(Stored entries)
-*-*-

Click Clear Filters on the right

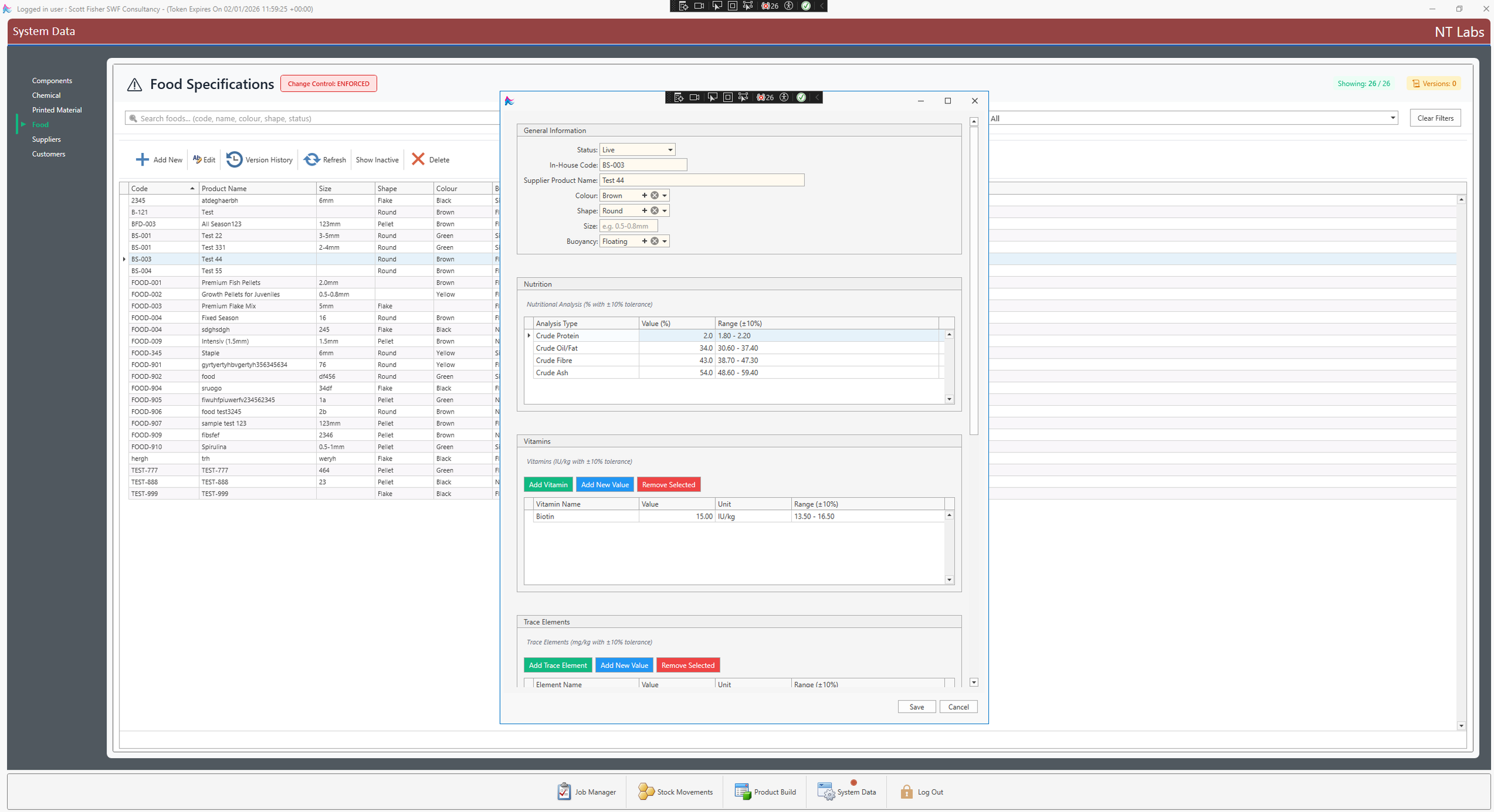1435,118
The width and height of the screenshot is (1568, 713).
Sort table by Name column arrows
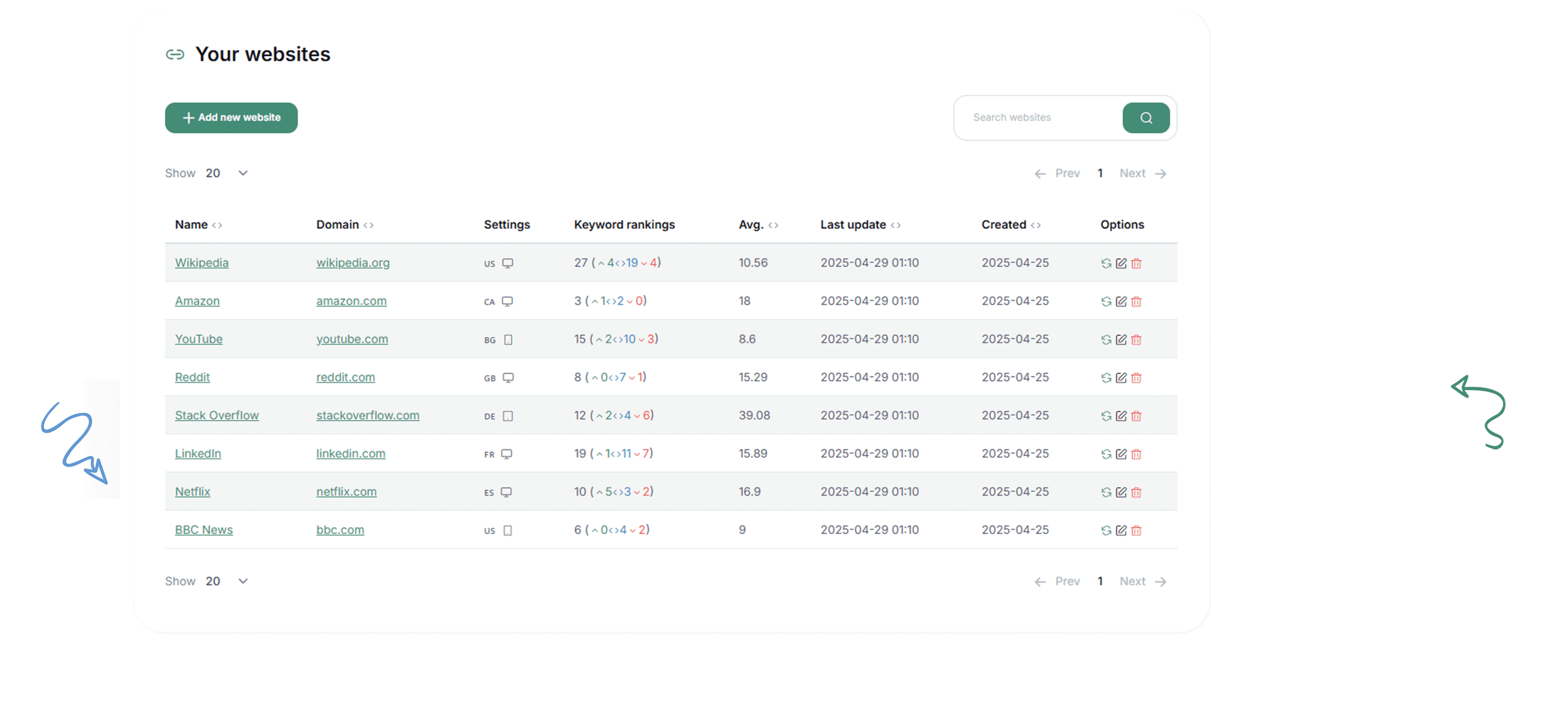coord(217,225)
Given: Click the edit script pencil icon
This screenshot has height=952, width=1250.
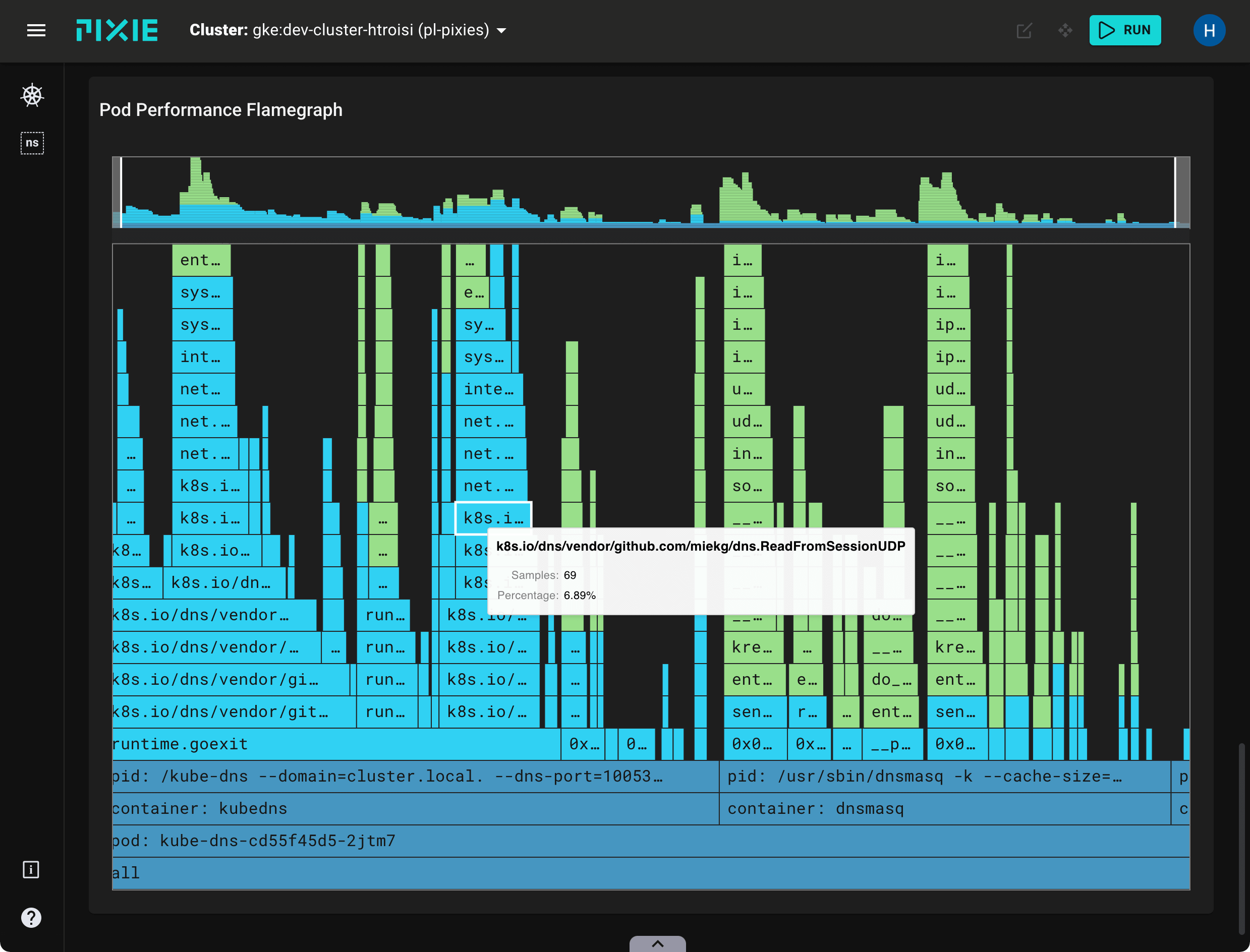Looking at the screenshot, I should tap(1024, 31).
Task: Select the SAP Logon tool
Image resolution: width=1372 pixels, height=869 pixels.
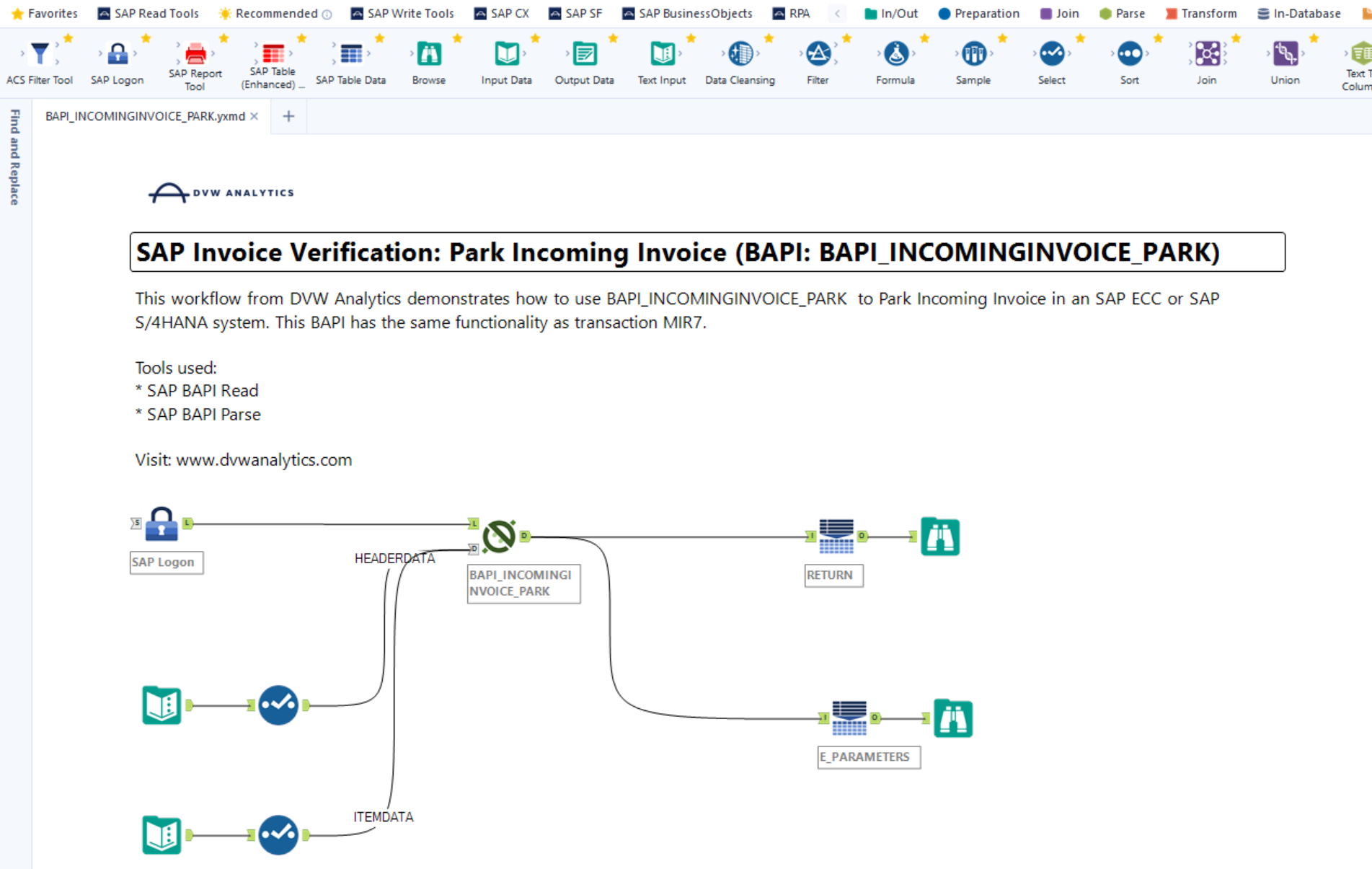Action: tap(117, 54)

-*-*-

__Task instructions__:
What is needed is an exact reprint of every entry, pictures excluded.

__Completed task__:
Click Clear Filters on the right

1435,118
The width and height of the screenshot is (1568, 713).
Sort table by Name column arrows
coord(217,225)
Given: Click the edit script pencil icon
This screenshot has height=952, width=1250.
Looking at the screenshot, I should tap(1024, 31).
Task: Select the SAP Logon tool
Image resolution: width=1372 pixels, height=869 pixels.
Action: tap(117, 54)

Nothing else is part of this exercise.